## Passage for review
┄┄┄┄┄┄

Research over the past three and a half decades has placed the Fuchs’ laboratory squarely within the realm of focusing on how stem cells function in normal homeostasis and wound-repair, and how these fundamental processes go awry in malignant progression. We’ve developed a complex framework of how stem cells receive extrinsic signals from their microenvironment, how these signals lead to changes in chromatin-remodeling, and transcriptional and translational landscapes and how this results in ensuing dynamics of the cytoskeleton and its adhesive contacts. The outcome of these pathways are the changes in cellular growth, migration and differentiation that are necessary to form tissues, regenerate them and repair them, and our research brings us increasingly closer to an understanding of these processes.
As we probe into the mechanisms underlying tissue biology, so too are we unearthing an understanding of how alterations in these basic processes arise during tumorigenesis. With our newfound knowledge of the molecular differences between normal and cancerous stem cells, we can now begin to dig further into how the niche and its stem cell residents change during malignant progression, and how increasingly aberrant crosstalk between the stem cells and their microenvironment leads to a rewiring of the molecular behavior of these tumor-initiating cells. With our newfound ability to carry out complex genetic screens on a large scale level, our functional approaches have been accelerated to take full advantage of the rapid progression of the genome era. As new technologies continue to emerge, our ever improving strategies should keep pace in this arena of excitement.

┄┄┄┄┄┄

(Records excerpted from a collection)
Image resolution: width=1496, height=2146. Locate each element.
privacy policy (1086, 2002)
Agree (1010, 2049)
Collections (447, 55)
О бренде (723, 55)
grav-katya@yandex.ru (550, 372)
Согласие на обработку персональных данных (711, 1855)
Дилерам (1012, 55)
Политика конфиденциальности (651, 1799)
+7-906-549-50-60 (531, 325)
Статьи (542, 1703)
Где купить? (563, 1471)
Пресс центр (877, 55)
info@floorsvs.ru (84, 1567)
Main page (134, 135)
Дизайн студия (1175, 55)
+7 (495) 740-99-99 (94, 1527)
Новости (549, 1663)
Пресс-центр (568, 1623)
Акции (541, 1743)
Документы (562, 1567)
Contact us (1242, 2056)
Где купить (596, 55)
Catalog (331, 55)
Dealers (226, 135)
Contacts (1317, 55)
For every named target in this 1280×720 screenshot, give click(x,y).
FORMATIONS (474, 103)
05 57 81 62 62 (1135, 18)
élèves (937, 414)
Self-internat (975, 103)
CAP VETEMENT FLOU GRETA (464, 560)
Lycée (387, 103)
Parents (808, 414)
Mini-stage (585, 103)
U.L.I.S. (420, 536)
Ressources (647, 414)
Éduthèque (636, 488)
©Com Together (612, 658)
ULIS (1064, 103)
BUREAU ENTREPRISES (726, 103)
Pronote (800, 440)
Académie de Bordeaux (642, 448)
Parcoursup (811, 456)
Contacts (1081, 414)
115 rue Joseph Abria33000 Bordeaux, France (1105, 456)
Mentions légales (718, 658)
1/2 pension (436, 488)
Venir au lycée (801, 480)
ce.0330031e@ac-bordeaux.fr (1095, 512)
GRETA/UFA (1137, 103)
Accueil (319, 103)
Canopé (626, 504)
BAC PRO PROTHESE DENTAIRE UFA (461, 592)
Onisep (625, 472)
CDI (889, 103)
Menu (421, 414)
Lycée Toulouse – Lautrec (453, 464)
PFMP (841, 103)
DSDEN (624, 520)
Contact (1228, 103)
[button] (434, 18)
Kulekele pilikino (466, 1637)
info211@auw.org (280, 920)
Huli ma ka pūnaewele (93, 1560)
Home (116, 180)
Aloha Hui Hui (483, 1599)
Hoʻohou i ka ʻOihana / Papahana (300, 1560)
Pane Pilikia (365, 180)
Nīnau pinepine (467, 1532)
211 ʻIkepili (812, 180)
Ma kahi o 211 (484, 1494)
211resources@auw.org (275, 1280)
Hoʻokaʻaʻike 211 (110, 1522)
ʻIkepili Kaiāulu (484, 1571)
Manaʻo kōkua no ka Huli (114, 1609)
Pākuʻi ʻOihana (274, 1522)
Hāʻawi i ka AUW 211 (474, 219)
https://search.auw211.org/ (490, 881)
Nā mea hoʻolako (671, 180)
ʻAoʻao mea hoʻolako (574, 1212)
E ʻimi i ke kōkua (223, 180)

┄┄┄┄┄┄

## What you need to do
#1 Condense the paragraph beginning "As we probe into the mechanisms" from the account of the Fuchs laboratory's stem cell research into a bulleted list that keeps its main facts.
#2 Continue the account of the Fuchs laboratory's stem cell research from the point where it stops.

## Task responses
#1
- Studying the mechanisms of tissue biology is also revealing how these basic processes are altered during tumorigenesis.
- Knowing the molecular differences between normal and cancerous stem cells lets the laboratory examine how the niche and its stem cells change during malignant progression.
- It can also examine how increasingly aberrant crosstalk between stem cells and their microenvironment rewires the molecular behavior of tumor-initiating cells.
- Large-scale genetic screens have accelerated the laboratory's functional approaches, taking full advantage of the genome era.
- The laboratory's strategies should keep pace as new technologies emerge.

#2
We've identified a unique signature for cancer stem cells of SCCs, distinct from the normal stem cells of the skin. This now provides a plethora of new information about the nature of these abundant cancers, and serves as a major avenue for future study. Similarly, we are interested in how cancer hijacks the basic mechanisms that all adult stem cells need to make and repair tissues. We will continue to use our expertise in mouse genetics, knockdown/knockout and signaling/chromatin/transcriptional/translational profiling, as well as adapt and develop new technologies to elucidate the underlying mechanisms involved in wound-repair and cancers. Our ultimate goal is to exploit this information to develop small molecule targets directed towards SCCs, the most common and life-threatening cancers world-wide. Understanding the complexities of wound-repair, tumor development and malignant progression in the skin has become a major direction of my group.